Emag wrote: ↑08 Oct 2023, 21:40
Looking at post race interviews, Leclerc acknowledged that they did not expect McLaren to be as strong as they were here. With kind of a shocked face when prompted by the interviewer regarding McLaren's pace he said "McLaren is very strong".
Post race, even though he finished behind Russell, he asked for the gap to McLaren. When his engineer told him it was over 30s, his response was "Oh my god".
Ferrari is a bit too far to catch at this point, but still, it feels good to be acknowledged by a team which started last year as the favorite for the championship, and also this year, has been completely out of reach for the better part of the season for McLaren.

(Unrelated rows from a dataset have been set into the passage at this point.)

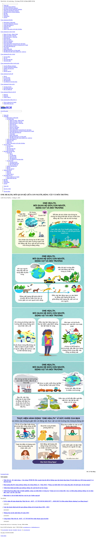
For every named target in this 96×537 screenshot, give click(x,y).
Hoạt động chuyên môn (9, 9)
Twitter (7, 474)
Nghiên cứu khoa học (9, 68)
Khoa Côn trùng (7, 39)
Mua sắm (6, 14)
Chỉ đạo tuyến (7, 67)
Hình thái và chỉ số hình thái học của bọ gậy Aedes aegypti (22, 495)
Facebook (3, 474)
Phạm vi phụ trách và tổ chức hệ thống (13, 29)
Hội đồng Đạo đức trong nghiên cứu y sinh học (15, 51)
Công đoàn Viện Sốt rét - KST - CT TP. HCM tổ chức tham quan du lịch (26, 518)
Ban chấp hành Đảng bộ (9, 46)
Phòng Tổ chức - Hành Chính (11, 34)
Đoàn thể (6, 96)
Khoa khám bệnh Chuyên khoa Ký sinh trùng (14, 43)
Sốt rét (5, 76)
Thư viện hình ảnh (8, 59)
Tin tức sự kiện (7, 8)
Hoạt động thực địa (8, 88)
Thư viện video (7, 60)
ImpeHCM (6, 107)
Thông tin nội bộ (8, 10)
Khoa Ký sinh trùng (8, 41)
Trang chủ (6, 5)
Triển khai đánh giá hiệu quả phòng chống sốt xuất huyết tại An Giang (26, 488)
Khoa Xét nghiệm (8, 42)
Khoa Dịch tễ (7, 38)
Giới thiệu (6, 6)
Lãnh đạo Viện (7, 26)
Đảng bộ (6, 94)
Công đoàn (6, 47)
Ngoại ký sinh (7, 79)
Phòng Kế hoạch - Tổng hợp (10, 37)
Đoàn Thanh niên (8, 49)
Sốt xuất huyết (7, 80)
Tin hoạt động (7, 56)
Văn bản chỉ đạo (7, 86)
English (6, 111)
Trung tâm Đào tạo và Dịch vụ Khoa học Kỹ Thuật (16, 45)
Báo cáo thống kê (8, 89)
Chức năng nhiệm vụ (9, 25)
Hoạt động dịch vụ (8, 12)
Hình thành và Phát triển (9, 22)
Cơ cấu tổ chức (7, 23)
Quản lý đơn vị (7, 97)
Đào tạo (5, 70)
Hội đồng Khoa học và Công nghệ (12, 50)
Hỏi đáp (5, 13)
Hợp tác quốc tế (7, 71)
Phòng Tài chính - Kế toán (10, 35)
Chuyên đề (6, 66)
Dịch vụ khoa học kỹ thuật (10, 102)
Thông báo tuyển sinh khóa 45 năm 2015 (16, 513)
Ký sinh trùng (7, 77)
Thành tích (6, 27)
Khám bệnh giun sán (8, 103)
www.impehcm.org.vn (27, 527)
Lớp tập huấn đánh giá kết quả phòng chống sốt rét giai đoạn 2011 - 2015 (26, 507)
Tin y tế (5, 58)
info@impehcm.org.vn (35, 527)
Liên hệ (5, 17)
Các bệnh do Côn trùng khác (10, 81)
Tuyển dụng (6, 16)
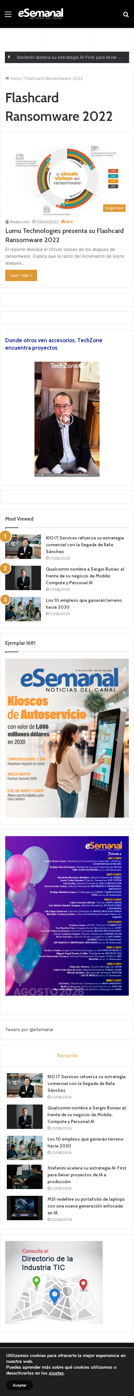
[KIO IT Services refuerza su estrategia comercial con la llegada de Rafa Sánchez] (23, 547)
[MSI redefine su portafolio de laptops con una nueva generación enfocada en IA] (25, 1208)
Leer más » (21, 275)
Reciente (67, 1056)
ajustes (56, 1373)
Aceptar (20, 1385)
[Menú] (8, 16)
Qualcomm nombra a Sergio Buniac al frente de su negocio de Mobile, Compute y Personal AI (85, 576)
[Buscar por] (126, 16)
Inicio (15, 78)
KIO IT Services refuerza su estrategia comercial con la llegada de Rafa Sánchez (85, 544)
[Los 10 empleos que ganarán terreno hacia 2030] (23, 609)
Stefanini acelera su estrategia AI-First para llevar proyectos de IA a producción (87, 1174)
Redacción (20, 221)
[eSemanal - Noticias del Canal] (42, 14)
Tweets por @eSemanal (29, 1029)
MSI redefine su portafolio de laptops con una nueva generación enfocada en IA (86, 1206)
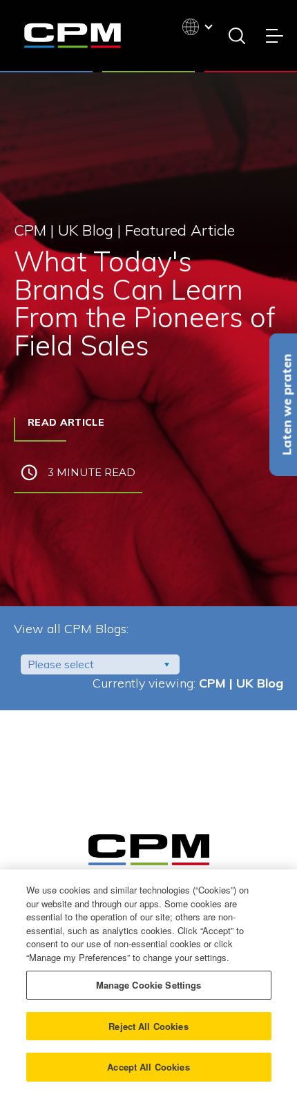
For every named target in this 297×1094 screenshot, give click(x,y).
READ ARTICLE (66, 422)
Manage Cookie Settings (149, 984)
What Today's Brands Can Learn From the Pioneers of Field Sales (145, 303)
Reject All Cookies (148, 1026)
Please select (61, 664)
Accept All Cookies (148, 1066)
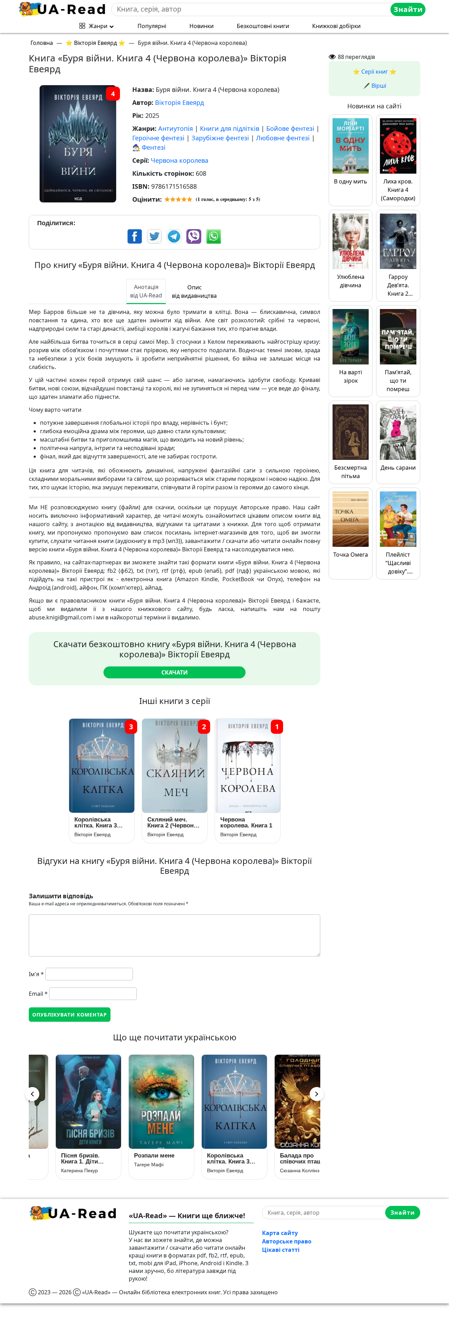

Remember that Leclerc/Sainz were saying after Japan that they will be worried if McLaren is as fast in Qatar as it was in Japan. They felt it was track specific and that Ferrari will bounce back. I guess they are worried now.
I think the car made a big jump in Singapore - they probably have second best car on all tracks now.
mwillems wrote: ↑08 Oct 2023, 22:14
mwillems wrote: ↑08 Oct 2023, 22:11
Interesting fact.
Since Italy, we have gained 104 points in the constructors to Red Bulls 74 and Since Italy
we are the number 1 constructor in points gain.
Think on that for a while.
Low speed upgrade my arse!
Makes you wonder if Mclaren will bring the end to Checo's RB career.
This is what I was thinking earlier this season. Red Bull had such a dominant season that Perez being weak did not put Verstappen under pressure - he had such a gap each race he could easily win alone. If McLaren or other team can be in the ballpark at the start of next season, they could put Verstappen under pressure by being able to run two different strategies. Red Bull may need to do some hard thinking whether to replace Perez after the season or maybe have a backup plan if the season starts without a big advantage for them.